TF produced larger gains than SS in DF-ROM (p < 0.001, d = 4.52) and PF-ROM (p < 0.001, d = 0.90), with partial retention after detraining (DF: p < 0.001, d = 1.26; PF: p = 0.004, d = 0.22). Strength improved mainly in DF (p < 0.001, d = 0.36–0.78) and in PF at slower speeds (p < 0.001, d = 017-0.29), with partial retention (DF at 30 and 120°/s: p = 0.004–0.04, d = 0.04–0.13; PF at 30°/s: p = 0.04, d = 0.06). YBT scores increased in the posteromedial (p < 0.001, d = 0.84) and posterolateral (p = 0.001, d = 0.84) directions, but not anteriorly (p > 0.05). No significant effects were observed for SJT (p > 0.05).
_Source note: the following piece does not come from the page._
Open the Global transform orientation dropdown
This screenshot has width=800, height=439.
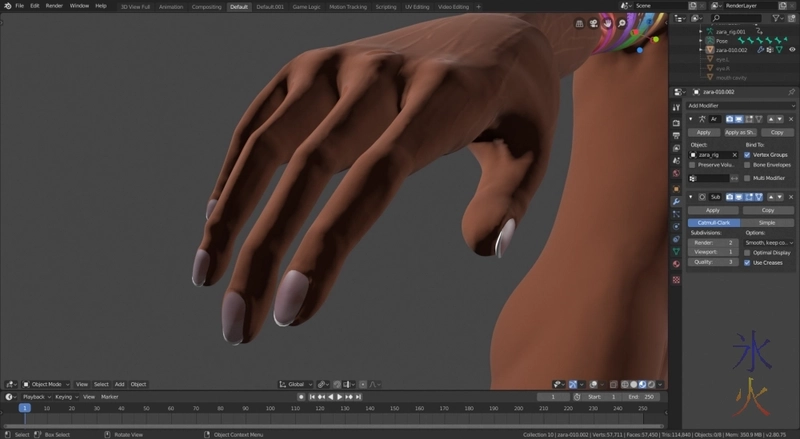(295, 384)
A six-week TF program effectively improved ankle ROM, strength, and dynamic balance in athletes with restricted DF, with many benefits persisting after detraining. Compared with static stretching, tissue flossing was more effective for long-term ankle function but did not enhance vertical jump performance. These results suggest that tissue flossing is a practical and efficient strategy for team- and racket-sport athletes seeking to restore and maintain ankle mobility and stability during training and rehabilitation.

This trial was registered at the Iranian Registry of Clinical Trials (Identifier: IRCT20230612058457N7) on June 14, 2025.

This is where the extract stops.